GOAL OF THE EXERCISE: Return each entry word for word, without its pictures.

Collected data:
--
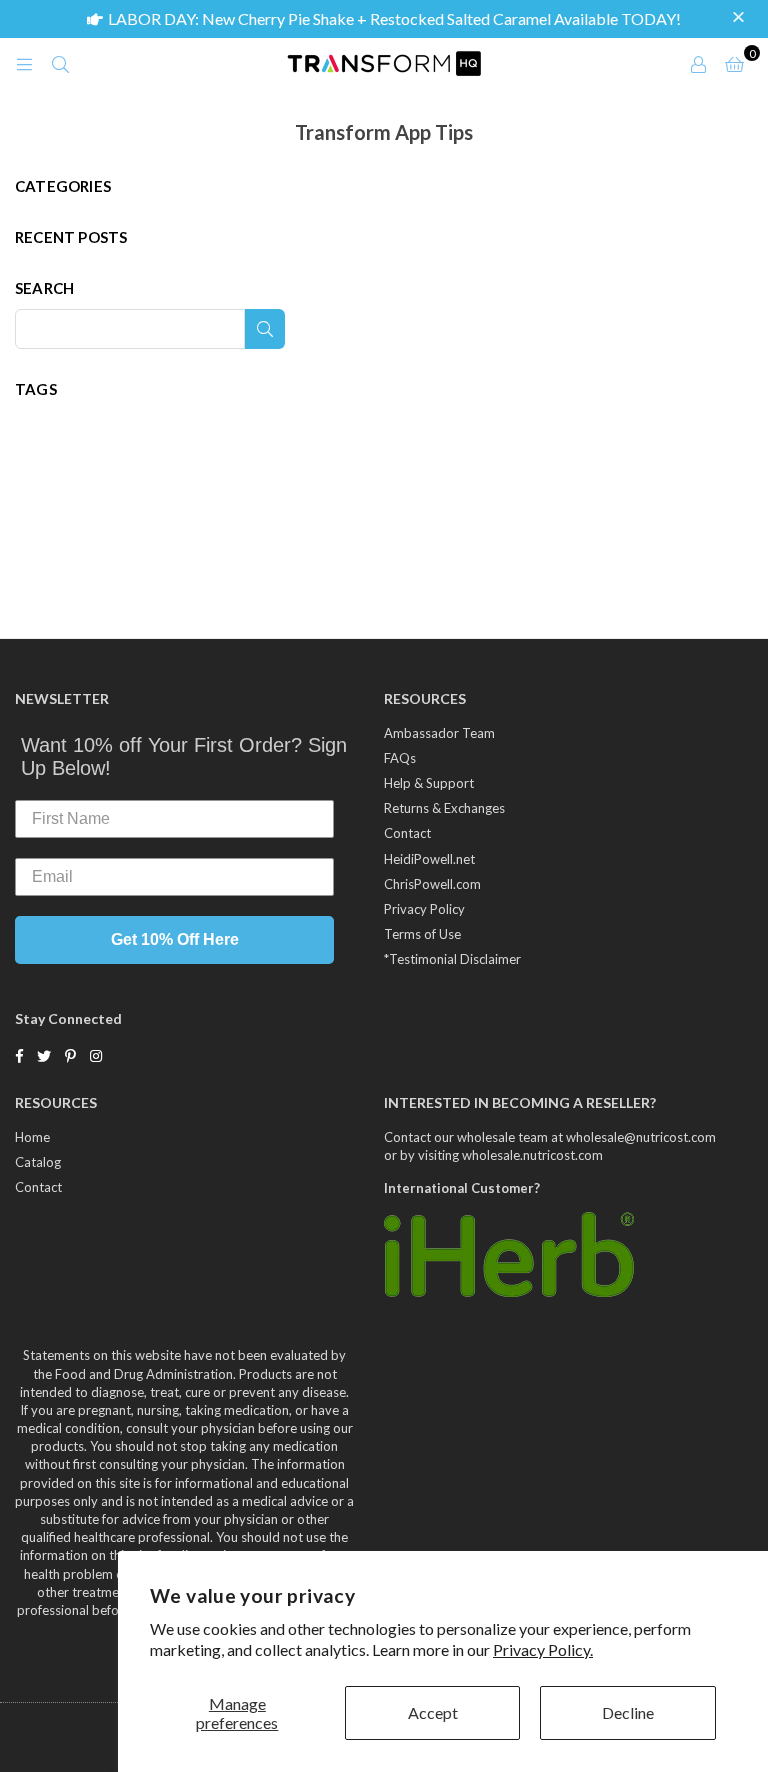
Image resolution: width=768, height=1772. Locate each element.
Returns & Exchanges (444, 808)
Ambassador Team (439, 733)
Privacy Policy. (543, 1649)
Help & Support (429, 783)
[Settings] (698, 63)
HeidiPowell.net (429, 859)
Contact (407, 833)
--
RESPONSE:
Image resolution: width=768, height=1772. Locate each element.
Returns & Exchanges (444, 808)
Ambassador Team (439, 733)
Privacy Policy. (543, 1649)
Help & Support (429, 783)
[Settings] (698, 63)
HeidiPowell.net (429, 859)
Contact (407, 833)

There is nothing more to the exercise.